→ **Information supplied**:
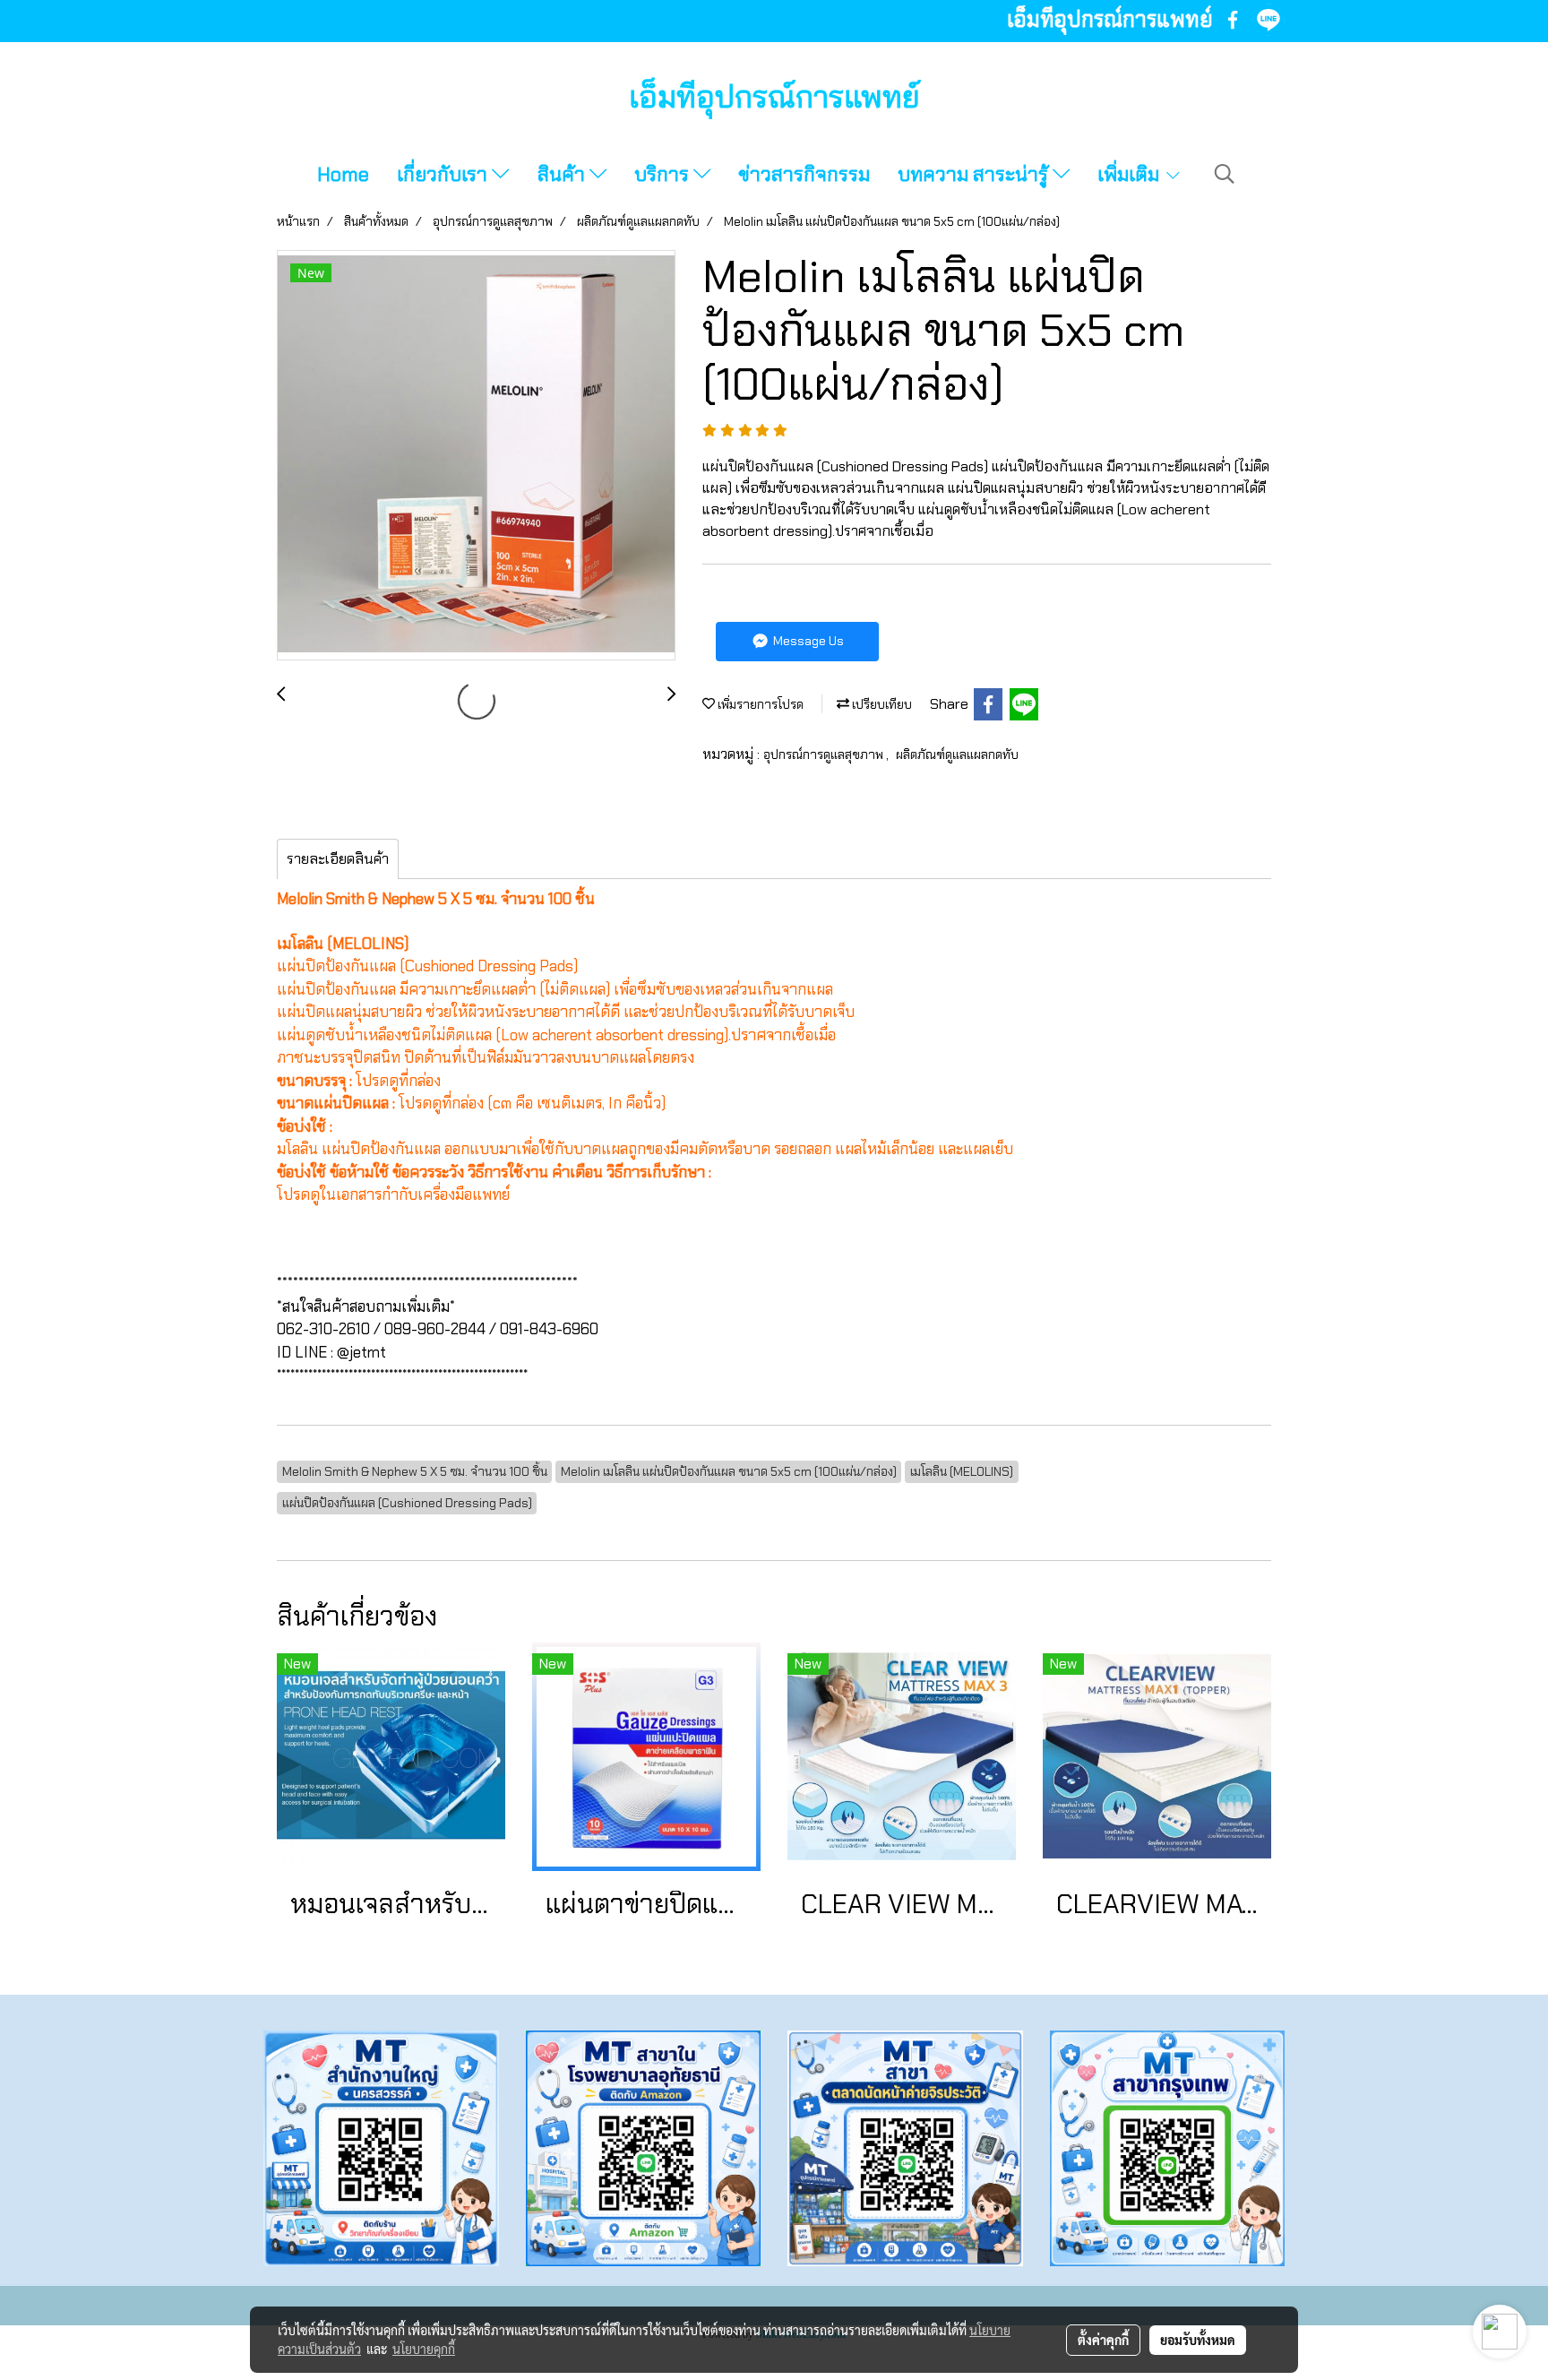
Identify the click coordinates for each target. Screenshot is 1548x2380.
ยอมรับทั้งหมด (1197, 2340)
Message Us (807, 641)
--
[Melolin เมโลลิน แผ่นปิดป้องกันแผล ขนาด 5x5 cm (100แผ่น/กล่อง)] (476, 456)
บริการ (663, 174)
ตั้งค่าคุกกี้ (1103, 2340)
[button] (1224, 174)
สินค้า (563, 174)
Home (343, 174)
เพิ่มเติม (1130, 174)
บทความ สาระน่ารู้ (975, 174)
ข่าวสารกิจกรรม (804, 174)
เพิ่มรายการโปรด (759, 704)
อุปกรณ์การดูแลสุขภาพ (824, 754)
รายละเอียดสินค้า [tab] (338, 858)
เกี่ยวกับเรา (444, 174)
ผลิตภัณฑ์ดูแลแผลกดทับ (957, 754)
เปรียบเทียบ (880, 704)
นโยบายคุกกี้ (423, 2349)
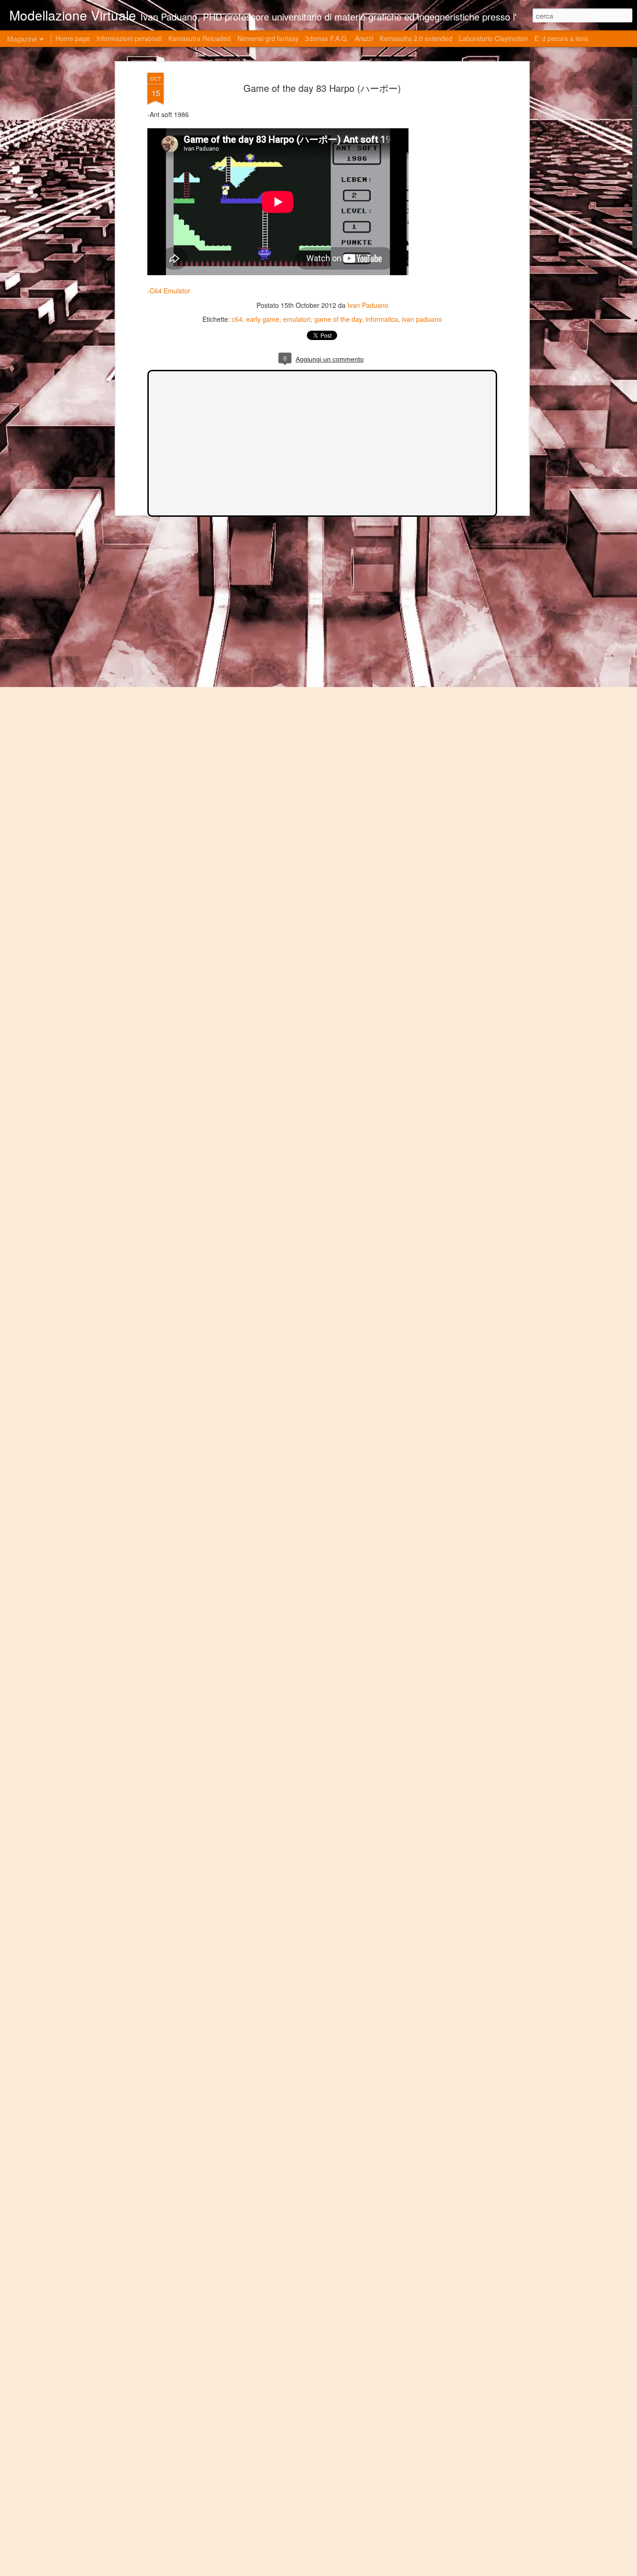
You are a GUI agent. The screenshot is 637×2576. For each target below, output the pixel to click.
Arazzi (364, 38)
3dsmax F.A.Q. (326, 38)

→ **Work instruction**:
Find "Identify the click" in the entries above and copy that whole line exactly, then each line after it through the line that contains "Message Us (807, 641)".

→ **Answer for the task**:
Identify the click coordinates for each target. Screenshot is 1548x2380.
ยอมรับทั้งหมด (1197, 2340)
Message Us (807, 641)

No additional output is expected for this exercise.